## [WHAT TO WORK ON]
In how many lines of the records does the word "below" appear? Reply with the number and nothing else.

-=-=-=-=-

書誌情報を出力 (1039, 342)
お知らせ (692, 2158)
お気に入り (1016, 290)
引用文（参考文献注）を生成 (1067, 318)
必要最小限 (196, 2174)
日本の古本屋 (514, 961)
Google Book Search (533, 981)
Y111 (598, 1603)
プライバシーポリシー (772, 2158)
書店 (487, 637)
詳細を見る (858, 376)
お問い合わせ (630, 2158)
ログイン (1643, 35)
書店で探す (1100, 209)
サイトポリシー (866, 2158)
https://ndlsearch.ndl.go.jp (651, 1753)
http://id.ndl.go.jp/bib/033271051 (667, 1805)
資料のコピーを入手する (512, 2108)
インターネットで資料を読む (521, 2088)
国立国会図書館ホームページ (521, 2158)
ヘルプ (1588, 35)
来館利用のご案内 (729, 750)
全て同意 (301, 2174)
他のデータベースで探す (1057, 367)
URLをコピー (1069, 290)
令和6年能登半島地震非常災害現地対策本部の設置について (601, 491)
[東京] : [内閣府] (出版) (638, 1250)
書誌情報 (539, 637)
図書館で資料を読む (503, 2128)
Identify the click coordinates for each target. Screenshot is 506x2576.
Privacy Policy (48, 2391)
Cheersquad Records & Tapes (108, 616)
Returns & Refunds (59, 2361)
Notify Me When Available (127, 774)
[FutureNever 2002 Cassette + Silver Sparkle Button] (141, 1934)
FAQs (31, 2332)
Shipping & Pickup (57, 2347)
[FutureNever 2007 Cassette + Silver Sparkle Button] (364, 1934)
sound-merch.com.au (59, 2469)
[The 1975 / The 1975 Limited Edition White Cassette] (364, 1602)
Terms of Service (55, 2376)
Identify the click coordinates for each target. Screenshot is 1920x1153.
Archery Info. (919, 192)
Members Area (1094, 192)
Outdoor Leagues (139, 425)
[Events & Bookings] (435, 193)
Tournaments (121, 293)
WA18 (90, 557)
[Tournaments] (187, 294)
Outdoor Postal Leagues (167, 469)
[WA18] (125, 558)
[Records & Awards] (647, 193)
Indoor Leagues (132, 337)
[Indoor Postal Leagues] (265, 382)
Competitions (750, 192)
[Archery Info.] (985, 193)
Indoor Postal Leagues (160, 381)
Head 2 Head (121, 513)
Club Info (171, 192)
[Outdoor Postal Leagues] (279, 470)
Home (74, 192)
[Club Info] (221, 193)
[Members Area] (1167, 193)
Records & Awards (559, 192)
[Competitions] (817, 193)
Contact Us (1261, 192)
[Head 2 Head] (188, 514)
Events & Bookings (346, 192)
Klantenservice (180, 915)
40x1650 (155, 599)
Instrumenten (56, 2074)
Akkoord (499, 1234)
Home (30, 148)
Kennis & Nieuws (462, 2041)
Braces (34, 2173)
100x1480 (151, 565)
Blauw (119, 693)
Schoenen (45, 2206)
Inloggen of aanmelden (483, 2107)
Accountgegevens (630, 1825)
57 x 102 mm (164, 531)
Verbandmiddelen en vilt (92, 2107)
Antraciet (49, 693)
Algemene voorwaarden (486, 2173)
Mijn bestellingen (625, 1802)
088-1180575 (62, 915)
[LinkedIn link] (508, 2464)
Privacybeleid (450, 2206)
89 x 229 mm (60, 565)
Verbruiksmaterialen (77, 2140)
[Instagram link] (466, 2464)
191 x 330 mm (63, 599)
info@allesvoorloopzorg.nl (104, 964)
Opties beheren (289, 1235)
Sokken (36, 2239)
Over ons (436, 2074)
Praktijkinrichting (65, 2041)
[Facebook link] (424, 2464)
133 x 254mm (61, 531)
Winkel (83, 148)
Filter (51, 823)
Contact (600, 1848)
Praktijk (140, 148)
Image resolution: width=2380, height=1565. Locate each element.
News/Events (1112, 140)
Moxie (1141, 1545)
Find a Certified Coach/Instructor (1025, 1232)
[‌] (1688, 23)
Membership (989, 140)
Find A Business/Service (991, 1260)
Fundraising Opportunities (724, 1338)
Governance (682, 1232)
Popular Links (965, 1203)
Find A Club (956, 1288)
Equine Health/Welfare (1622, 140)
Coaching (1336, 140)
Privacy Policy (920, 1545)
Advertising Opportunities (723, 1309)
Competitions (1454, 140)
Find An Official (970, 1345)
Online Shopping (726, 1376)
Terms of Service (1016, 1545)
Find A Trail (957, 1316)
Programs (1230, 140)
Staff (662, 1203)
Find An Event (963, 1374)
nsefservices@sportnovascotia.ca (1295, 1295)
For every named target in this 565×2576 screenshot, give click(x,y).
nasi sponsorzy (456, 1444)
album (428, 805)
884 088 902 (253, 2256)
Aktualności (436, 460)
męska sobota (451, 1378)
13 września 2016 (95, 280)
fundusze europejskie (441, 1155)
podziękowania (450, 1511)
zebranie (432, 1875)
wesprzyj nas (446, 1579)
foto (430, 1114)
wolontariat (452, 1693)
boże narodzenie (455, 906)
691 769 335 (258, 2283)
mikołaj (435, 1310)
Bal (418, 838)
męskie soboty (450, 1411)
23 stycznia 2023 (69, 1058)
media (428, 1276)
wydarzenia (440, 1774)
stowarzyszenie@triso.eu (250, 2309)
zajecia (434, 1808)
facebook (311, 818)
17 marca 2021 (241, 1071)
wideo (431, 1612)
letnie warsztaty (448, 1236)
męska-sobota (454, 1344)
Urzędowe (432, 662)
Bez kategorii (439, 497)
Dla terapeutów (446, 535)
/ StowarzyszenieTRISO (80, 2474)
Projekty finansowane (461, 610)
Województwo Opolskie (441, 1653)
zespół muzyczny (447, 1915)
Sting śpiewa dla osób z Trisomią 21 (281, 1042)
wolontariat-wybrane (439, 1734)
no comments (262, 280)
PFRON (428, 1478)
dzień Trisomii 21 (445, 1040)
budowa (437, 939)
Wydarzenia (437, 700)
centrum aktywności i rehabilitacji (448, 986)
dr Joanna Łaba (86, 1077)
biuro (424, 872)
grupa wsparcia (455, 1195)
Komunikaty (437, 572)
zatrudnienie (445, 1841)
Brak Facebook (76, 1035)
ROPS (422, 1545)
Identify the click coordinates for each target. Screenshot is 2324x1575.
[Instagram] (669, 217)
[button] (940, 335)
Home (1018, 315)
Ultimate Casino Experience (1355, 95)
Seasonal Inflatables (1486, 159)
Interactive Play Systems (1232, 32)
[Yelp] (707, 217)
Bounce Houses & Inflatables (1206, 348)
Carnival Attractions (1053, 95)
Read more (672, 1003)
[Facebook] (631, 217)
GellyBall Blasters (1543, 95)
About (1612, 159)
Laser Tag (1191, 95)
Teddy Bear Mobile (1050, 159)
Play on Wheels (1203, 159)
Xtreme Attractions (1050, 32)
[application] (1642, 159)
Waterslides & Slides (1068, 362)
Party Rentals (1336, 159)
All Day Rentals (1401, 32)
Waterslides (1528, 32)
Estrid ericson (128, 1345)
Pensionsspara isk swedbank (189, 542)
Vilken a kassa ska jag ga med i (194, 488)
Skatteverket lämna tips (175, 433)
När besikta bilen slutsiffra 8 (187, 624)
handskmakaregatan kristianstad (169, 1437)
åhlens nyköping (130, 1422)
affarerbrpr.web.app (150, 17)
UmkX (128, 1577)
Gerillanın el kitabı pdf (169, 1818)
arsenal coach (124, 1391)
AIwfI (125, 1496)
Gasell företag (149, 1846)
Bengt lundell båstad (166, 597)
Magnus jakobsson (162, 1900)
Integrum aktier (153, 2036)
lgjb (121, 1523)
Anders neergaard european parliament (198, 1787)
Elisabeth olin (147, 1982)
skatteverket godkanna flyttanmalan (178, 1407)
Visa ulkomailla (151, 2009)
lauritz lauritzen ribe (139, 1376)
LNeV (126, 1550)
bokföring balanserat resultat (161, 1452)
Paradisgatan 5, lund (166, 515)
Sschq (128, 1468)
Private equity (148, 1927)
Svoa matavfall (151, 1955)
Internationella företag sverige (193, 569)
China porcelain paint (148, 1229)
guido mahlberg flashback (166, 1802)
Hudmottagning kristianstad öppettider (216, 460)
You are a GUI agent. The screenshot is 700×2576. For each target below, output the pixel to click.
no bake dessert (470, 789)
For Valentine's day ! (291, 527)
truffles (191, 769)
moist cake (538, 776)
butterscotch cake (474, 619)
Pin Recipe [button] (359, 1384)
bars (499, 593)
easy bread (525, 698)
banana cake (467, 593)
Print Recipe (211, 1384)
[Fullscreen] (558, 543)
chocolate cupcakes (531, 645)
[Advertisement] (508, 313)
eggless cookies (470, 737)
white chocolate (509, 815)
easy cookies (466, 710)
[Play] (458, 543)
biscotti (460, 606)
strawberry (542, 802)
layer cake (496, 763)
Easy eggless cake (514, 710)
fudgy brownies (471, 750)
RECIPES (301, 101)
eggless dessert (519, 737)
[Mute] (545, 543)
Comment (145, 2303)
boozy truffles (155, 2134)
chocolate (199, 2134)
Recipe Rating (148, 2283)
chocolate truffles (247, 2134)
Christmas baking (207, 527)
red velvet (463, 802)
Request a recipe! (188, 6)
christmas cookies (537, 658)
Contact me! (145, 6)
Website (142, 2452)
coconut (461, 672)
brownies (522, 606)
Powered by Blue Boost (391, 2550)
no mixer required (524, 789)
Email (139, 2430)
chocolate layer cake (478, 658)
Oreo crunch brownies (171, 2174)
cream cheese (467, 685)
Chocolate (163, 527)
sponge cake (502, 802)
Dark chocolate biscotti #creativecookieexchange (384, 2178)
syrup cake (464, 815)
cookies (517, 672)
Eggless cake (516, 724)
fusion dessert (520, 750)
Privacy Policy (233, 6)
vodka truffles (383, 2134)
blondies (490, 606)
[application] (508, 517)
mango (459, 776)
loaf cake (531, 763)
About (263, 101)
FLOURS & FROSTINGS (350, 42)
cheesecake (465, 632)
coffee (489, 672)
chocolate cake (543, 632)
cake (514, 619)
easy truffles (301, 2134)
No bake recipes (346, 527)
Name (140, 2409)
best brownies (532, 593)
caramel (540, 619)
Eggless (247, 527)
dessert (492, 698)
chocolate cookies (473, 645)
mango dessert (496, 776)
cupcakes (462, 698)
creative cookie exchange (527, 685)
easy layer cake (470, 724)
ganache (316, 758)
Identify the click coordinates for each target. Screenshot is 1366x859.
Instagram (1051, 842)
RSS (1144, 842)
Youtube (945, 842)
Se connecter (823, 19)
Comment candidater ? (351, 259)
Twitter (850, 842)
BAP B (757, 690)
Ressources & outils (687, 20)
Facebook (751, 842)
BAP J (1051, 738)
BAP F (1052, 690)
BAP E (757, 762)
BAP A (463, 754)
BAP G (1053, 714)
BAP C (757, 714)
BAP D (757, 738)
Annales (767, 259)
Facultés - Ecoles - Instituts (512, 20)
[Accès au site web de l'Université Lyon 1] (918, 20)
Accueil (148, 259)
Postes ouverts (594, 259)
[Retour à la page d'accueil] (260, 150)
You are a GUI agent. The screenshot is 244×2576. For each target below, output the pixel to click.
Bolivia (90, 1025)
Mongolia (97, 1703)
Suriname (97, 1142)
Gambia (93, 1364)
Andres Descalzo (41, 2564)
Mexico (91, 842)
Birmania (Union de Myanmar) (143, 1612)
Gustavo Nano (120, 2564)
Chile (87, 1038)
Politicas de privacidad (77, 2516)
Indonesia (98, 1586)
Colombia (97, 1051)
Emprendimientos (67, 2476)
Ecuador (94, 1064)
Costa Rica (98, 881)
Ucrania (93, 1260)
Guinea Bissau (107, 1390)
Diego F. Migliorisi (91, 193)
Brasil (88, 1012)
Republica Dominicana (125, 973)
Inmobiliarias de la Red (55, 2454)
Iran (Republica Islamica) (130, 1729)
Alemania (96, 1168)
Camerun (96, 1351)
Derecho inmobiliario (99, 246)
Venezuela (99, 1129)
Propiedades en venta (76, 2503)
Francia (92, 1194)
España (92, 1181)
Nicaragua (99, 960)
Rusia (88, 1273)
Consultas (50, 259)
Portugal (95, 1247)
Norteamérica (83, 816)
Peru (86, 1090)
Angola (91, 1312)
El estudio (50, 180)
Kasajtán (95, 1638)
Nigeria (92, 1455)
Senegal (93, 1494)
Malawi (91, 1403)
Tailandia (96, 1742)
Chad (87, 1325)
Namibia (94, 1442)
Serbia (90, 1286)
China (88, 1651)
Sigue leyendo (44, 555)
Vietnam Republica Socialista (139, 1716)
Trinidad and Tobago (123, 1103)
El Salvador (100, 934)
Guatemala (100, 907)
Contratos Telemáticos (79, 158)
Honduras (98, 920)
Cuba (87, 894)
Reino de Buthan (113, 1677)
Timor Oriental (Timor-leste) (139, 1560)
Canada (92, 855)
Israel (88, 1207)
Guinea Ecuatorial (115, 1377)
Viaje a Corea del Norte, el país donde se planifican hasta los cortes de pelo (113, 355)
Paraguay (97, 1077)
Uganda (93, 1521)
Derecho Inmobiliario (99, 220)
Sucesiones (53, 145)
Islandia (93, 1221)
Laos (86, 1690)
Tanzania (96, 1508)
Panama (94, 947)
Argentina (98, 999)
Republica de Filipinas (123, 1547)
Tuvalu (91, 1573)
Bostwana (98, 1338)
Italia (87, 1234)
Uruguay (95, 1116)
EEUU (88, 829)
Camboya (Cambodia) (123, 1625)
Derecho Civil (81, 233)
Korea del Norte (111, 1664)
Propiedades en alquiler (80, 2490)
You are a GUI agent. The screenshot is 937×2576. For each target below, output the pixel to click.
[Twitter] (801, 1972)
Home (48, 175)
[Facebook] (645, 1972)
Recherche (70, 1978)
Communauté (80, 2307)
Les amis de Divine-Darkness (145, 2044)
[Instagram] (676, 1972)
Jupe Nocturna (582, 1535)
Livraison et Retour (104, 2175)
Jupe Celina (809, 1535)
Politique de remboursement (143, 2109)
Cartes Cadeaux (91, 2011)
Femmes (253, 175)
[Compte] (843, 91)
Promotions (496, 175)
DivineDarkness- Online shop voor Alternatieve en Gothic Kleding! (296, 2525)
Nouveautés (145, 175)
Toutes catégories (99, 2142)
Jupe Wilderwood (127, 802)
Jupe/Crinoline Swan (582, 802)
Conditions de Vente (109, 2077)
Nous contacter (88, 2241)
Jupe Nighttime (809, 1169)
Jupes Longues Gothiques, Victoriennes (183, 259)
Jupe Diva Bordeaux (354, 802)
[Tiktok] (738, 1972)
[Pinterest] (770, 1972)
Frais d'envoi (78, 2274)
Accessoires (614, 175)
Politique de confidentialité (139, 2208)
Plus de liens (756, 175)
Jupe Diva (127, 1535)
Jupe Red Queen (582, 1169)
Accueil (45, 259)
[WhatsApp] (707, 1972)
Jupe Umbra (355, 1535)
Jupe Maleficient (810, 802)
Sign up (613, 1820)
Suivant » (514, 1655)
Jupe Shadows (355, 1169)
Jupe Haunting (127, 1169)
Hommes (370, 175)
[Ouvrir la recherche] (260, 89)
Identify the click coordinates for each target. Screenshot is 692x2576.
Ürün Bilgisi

-=-=-=-=-

## [SOLUTION]
3